Pixel coordinate grounding data
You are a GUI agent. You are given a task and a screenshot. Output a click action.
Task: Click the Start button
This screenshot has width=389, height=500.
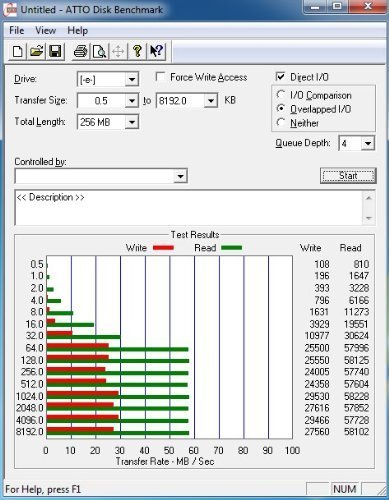[348, 176]
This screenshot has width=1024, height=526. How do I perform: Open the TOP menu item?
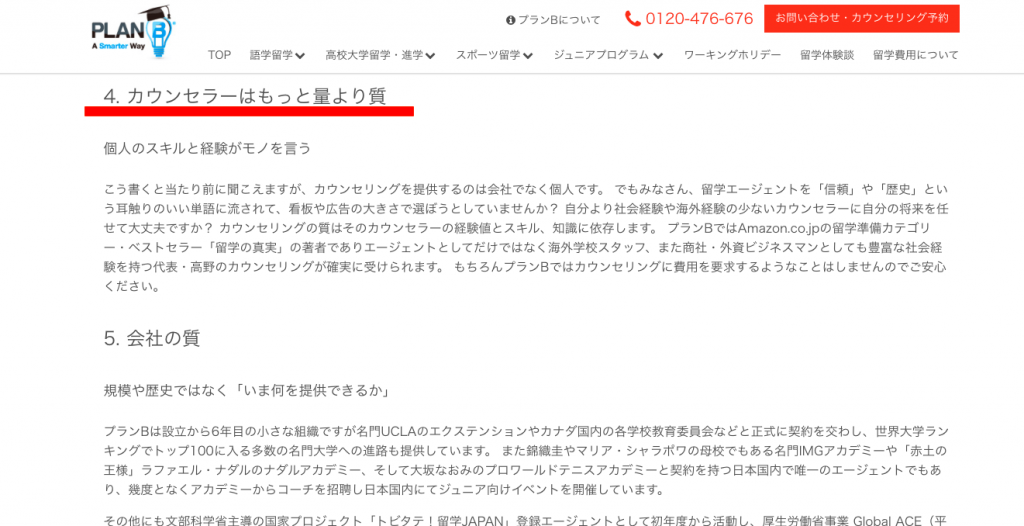tap(219, 55)
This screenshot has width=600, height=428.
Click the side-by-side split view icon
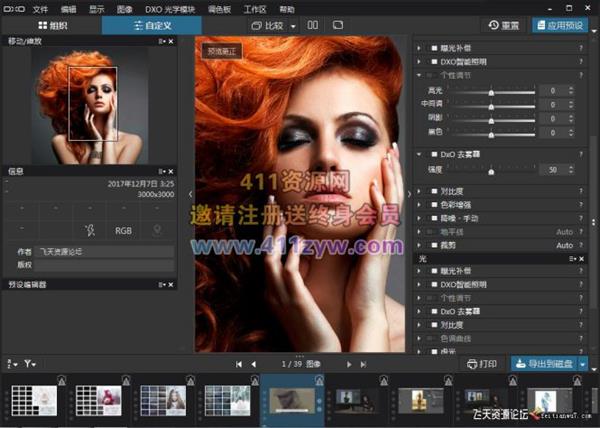coord(313,24)
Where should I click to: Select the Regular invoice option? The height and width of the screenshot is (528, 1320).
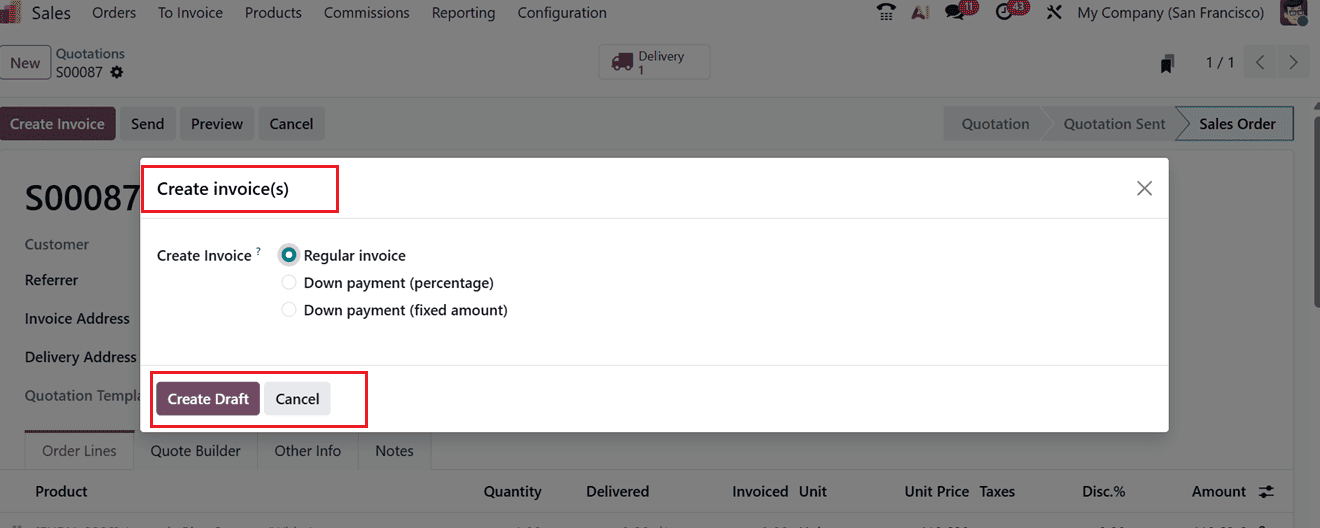tap(289, 255)
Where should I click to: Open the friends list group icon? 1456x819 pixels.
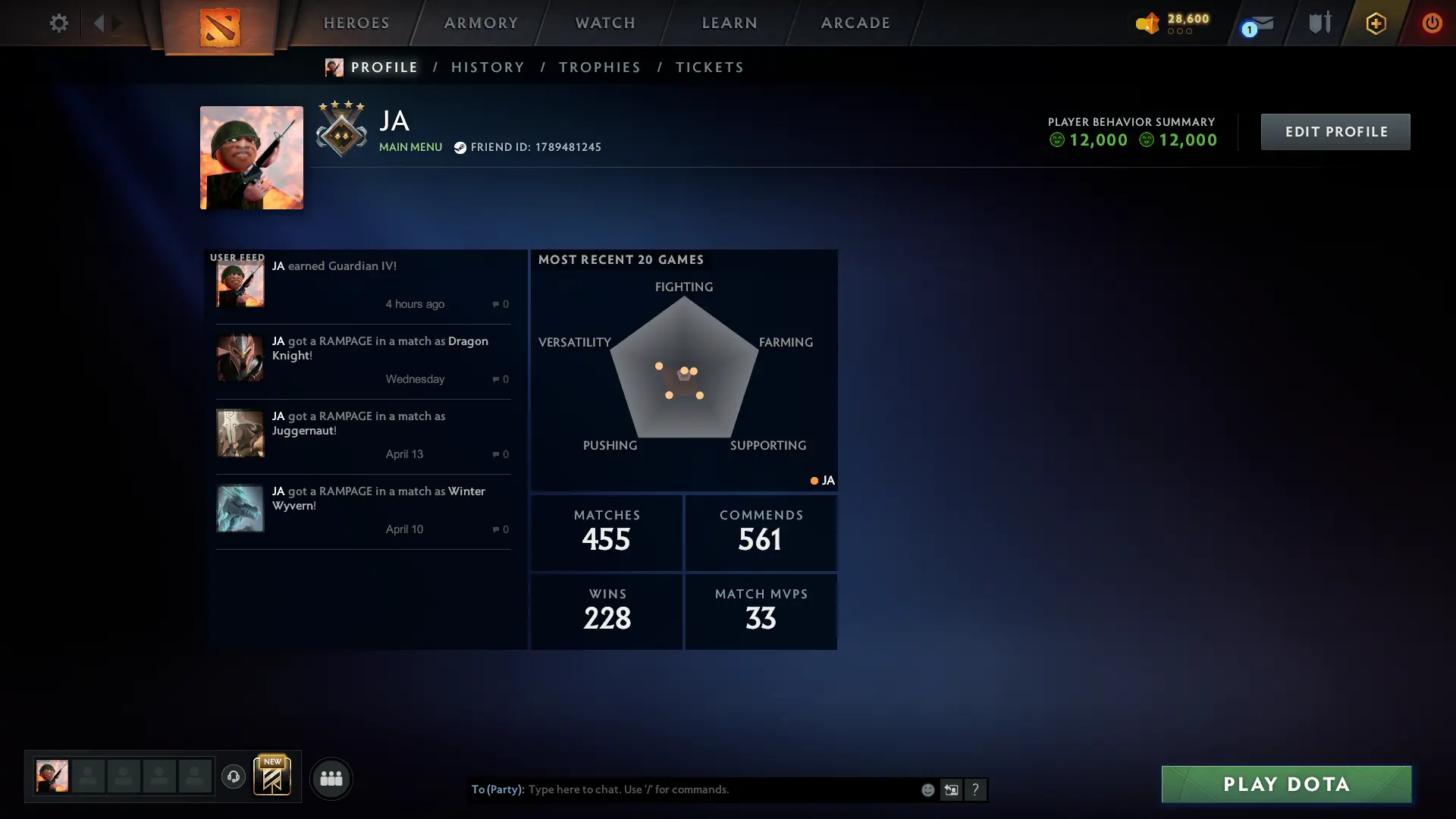coord(331,778)

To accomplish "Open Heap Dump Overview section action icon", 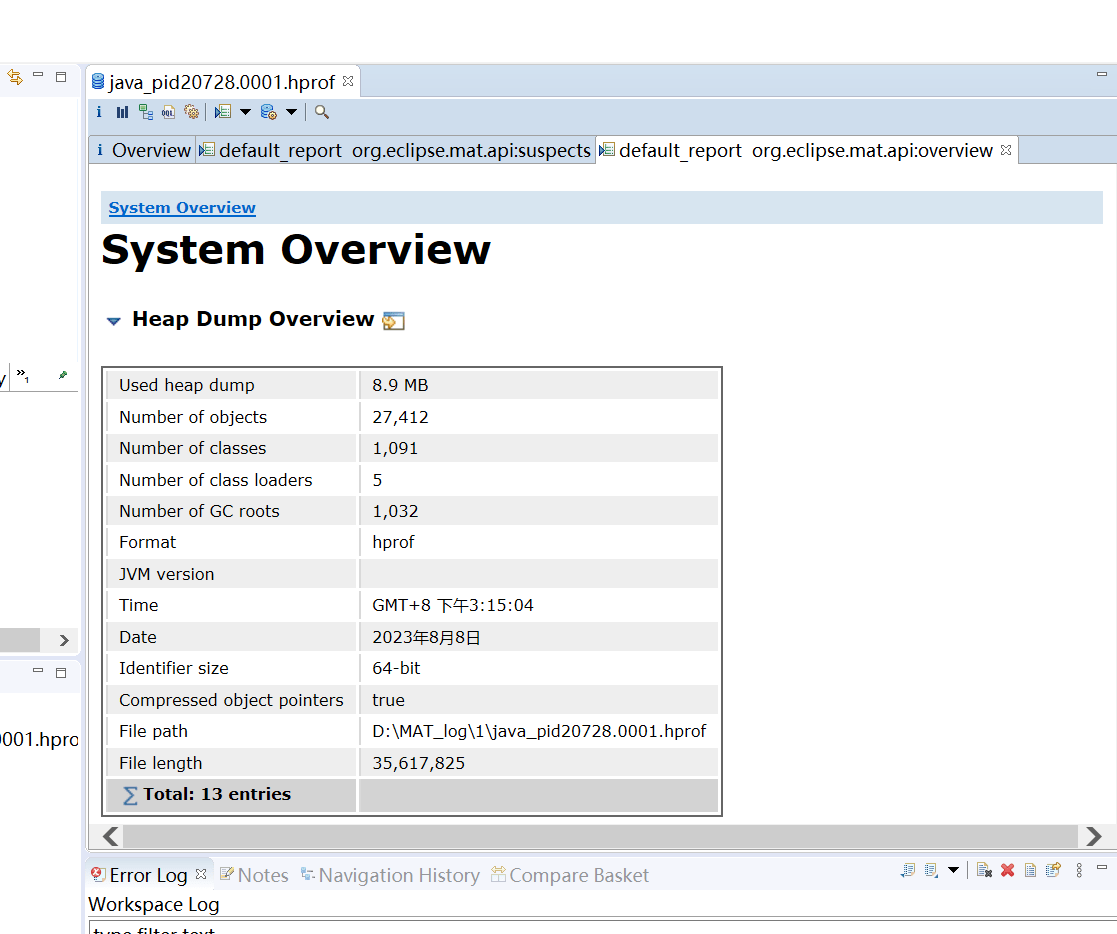I will tap(394, 321).
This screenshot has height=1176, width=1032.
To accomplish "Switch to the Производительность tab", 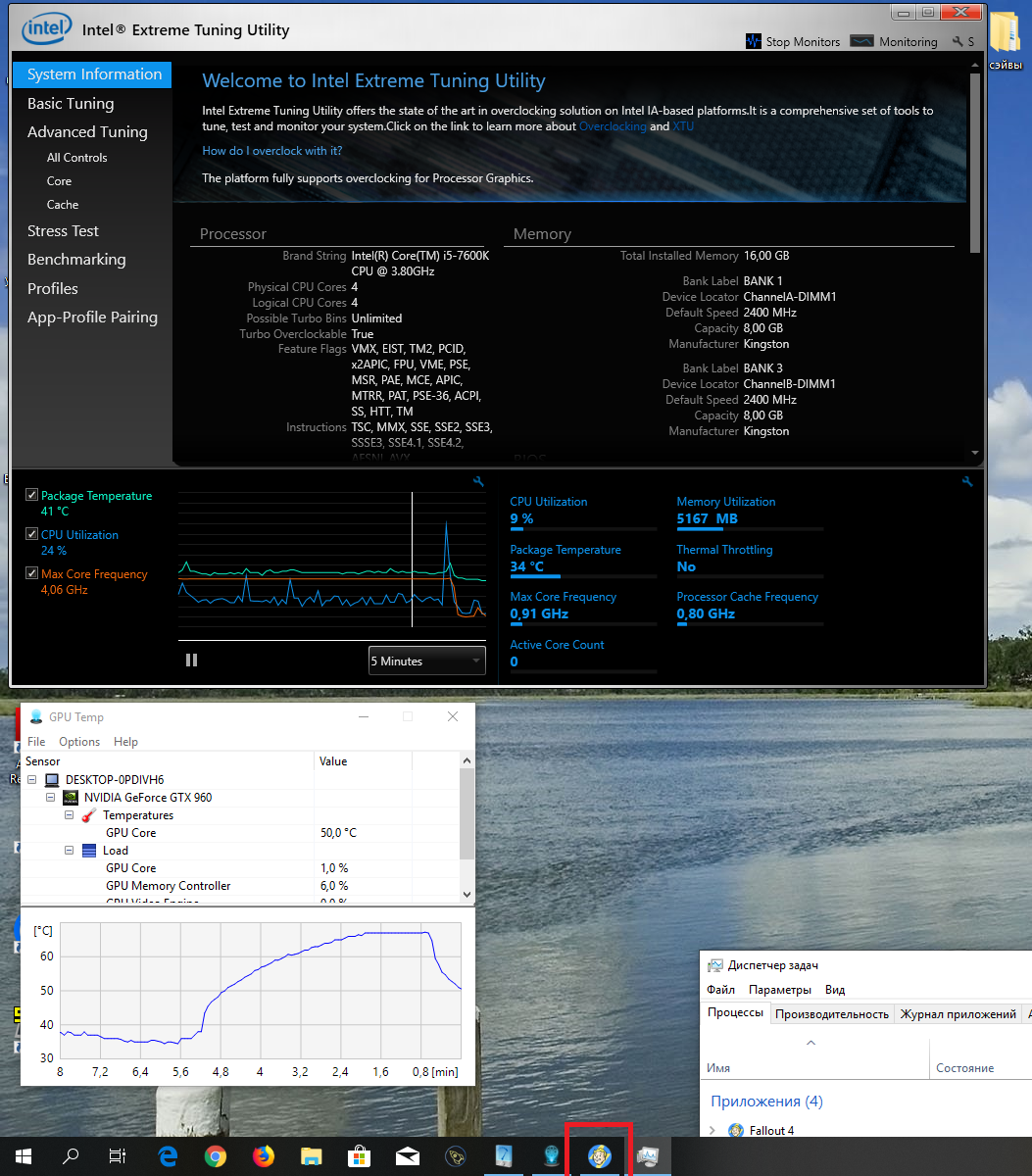I will pos(832,1014).
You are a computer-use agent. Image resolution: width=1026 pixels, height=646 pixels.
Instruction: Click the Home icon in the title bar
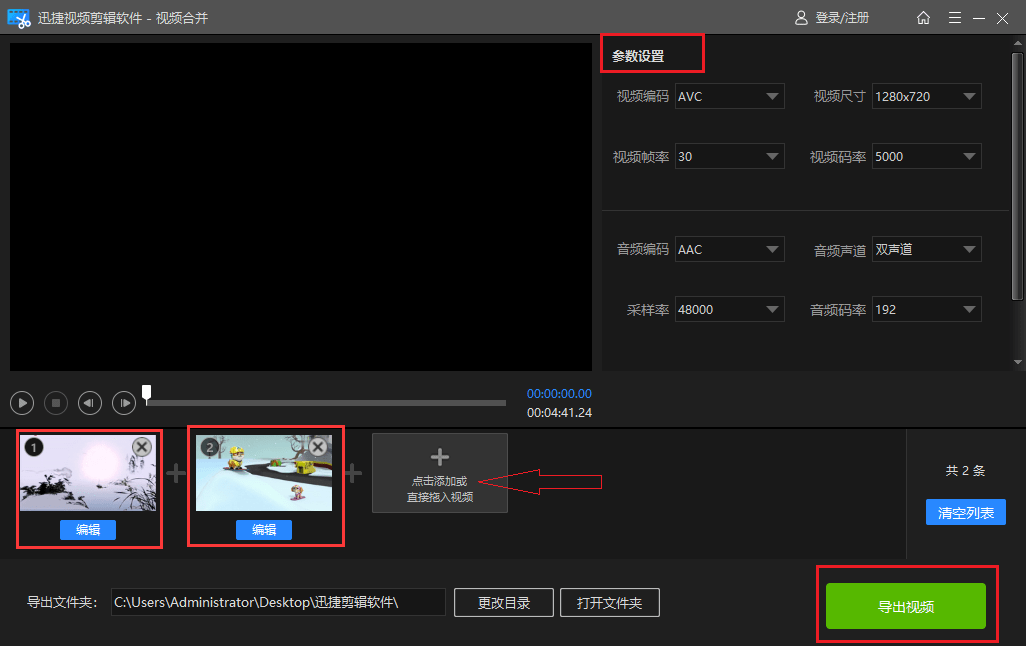[x=923, y=18]
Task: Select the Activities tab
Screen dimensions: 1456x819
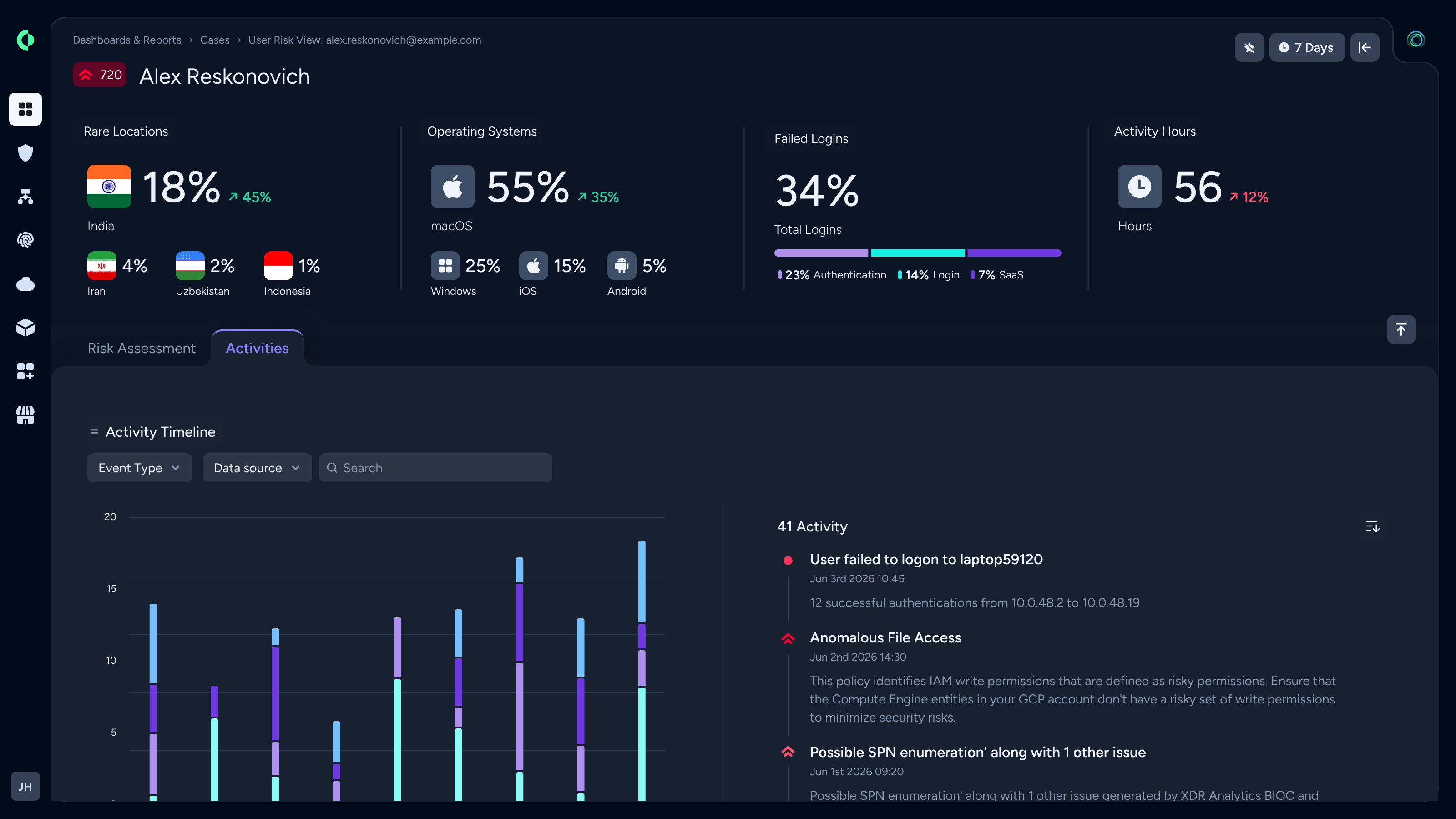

THE PROBLEM
From the line containing "Task: Select the Activities tab" down to the last line of the entries above, copy each line exactly and nothing more. Leave pictures out.

THE ANSWER
Task: Select the Activities tab
Screen dimensions: 1456x819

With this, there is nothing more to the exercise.